Sorpresa, Conan il Barbaro è di sinistra

Alberto Crespi


Si farà il surf a Santa Marinella? Temiamo che le onde del Tirreno non siano sufficienti per questa disciplina più simile alla filosofia Zen che allo sport «dopato» di questi tempi, ma certo questa sera, al Santa Marinella Film Festival, la voglia verrà a molti: John Milius presenterà una proiezione-omaggio di Un mercoledì da leoni, il suo capolavoro del 1978 sui surfisti di Malibu. Milius, per i pochi che non lo sapessero, è il grande regista di Conan, di Il vento e il leone, di Alba rossa, nonché lo sceneggiatore di sciocchezzuole come Apocalypse Now e Corvo rosso non avrai il mio scalpo.

Ma Milius, sempre per i pochi che non lo sapessero, è stato anche un surfista di grande valore, e nella comunità del surf californiano è considerato «uno dei vecchi della tribù» - e il concetto di «tribù» è una cosa importante, per lui e per chiunque abbia cavalcato le onde in equilibrio su una tavola.

Incontriamo Milius alle terme di Stigliano, un´oasi dell´alto Lazio equidistante fra Santa Marinella - dove si svolge il festival - e Roma. «Vorrei tanto rivedere Roma, non ci vado da molti anni - dice -. Da quando ho lavorato alla serie tv Rome potrei disegnare a occhi chiusi la mappa della Roma della tarda repubblica, ma non conosco altrettanto bene la Roma moderna e mi piacerebbe vedere cosa è rimasto dei tempi di Cesare». Rome è la famosa serie tv della Hbo che in Italia ha suscitato polemiche per l´eccesso di sesso & violenza. Milius l´ha creata e ha scritto alcuni episodi, soprattutto i primi tre: altri registi l´hanno realizzata, ed è l´ultimo lavoro concreto al quale Milius ha potuto dedicarsi. «L´idea era nata per un film, ma a Hollywood mi odiano, sono sulla lista nera». Per la cronaca questo grande regista non dirige un film per le sale dal 1991 (L´ultimo attacco). In seguito, solo un´ottima miniserie tv (Rough Riders, 1997) e qualche sceneggiatura.

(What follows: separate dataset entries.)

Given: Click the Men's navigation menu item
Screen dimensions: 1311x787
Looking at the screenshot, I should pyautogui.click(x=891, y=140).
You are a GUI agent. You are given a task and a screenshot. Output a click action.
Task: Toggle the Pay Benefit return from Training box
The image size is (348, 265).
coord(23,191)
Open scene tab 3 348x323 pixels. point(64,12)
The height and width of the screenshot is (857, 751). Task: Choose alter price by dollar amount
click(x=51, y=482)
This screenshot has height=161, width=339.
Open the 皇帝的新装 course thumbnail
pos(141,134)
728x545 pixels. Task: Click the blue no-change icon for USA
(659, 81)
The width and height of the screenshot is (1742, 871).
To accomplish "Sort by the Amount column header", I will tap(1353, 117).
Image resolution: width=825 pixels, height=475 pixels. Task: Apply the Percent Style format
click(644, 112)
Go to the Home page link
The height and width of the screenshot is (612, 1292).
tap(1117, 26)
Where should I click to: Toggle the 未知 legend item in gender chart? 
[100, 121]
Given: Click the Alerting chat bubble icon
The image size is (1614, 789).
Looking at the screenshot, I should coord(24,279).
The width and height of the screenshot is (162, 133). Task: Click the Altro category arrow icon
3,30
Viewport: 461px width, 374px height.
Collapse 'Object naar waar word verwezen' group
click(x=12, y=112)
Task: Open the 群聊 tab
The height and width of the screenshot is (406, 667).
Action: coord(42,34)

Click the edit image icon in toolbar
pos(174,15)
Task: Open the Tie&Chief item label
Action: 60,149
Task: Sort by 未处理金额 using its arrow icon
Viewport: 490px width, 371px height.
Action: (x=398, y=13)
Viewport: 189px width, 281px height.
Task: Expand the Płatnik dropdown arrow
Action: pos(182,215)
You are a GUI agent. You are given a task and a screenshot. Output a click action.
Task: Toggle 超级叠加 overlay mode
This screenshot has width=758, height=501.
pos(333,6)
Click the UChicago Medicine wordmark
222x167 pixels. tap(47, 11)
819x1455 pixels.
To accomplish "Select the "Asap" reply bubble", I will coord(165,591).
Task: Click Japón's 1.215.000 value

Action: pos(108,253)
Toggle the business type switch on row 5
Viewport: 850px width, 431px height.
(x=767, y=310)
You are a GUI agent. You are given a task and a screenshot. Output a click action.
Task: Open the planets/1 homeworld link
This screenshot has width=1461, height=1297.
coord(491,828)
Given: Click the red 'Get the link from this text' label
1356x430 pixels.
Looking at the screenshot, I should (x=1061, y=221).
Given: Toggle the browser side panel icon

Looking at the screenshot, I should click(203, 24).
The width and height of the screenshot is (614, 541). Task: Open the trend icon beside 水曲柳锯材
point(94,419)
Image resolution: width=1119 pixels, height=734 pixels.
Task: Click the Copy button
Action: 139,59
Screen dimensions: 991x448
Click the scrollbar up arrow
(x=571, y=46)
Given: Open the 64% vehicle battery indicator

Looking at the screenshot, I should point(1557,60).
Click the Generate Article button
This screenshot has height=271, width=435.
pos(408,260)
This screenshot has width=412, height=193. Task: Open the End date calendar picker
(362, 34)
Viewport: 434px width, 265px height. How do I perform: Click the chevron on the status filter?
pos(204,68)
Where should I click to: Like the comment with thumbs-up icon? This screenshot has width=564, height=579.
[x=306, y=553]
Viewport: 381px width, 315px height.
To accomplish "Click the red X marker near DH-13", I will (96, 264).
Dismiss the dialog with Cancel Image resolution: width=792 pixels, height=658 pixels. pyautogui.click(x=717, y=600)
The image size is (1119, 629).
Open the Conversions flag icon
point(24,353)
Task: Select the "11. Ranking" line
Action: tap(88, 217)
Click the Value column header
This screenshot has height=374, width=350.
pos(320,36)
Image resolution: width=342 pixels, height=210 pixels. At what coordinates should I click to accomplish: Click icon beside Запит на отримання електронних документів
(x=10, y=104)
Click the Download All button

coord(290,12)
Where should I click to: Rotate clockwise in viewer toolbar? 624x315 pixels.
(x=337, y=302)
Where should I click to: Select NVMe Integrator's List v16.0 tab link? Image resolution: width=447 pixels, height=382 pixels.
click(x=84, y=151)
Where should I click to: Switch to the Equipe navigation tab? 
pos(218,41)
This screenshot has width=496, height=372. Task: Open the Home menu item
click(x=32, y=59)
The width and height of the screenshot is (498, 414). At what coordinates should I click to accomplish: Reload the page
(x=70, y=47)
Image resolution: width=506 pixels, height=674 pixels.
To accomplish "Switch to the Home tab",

Roma è sempre stata al centro del suo «Immaginario»: «Se osservate i miei film si parla sempre delle stesse cose: l´antica Roma, i mongoli di Gengis Khan, la bomba atomica, la vita militare, gli Apaches. Sono sicuro di essere stato, in una vita precedente, un legionario romano: spero di aver militato nella X legione, quella che era con Cesare al Rubicone. Credo di essere stato anche un guerriero Apache, o spero di diventarlo in una prossima vita. Amo gli Apaches. Sai che quando un bianco veniva fatto prigioniero dagli Apaches, e stava con loro uno o due anni, non poteva più ritornare fra i bianchi? Se lo riportavano nella cosiddetta "civiltà", fuggiva per tornare fra gli Apaches. La loro vita tribale era forte, solidale, affascinante. Il surf è molto simile. Il surf è stata la mia tribù: qualunque cosa io sia o possa diventare, prima di tutto sono un surfer. Sai qual è il bello del surf? Che è uno sport, ma non ci sono gare, né record. Non si vince né si perde, non si gareggia contro gli altri, ma con se stessi: si attende l´onda, la si cavalca e quando l´onda si infrange a riva tutto è finito e tocca attendere un´altra onda. È come ballare: quando finisce la musica, finisce la danza. Noi surfisti degli anni 60 e 70 eravamo come una tribù di Apaches: solidali e individualisti al tempo stesso, e con un fortissimo senso della gerarchia. I vecchi surfisti sono rispettati, fra di noi. Io mi emoziono molto di più quando incontro Gerry Lopez (un grande campione degli anni 70, ndr) che quando vedo, che so, un divo di Hollywood o un leader politico. E sono molto orgoglioso di esser considerato, anche grazie a Un mercoledì da leoni, uno dei "vecchi" della tribù».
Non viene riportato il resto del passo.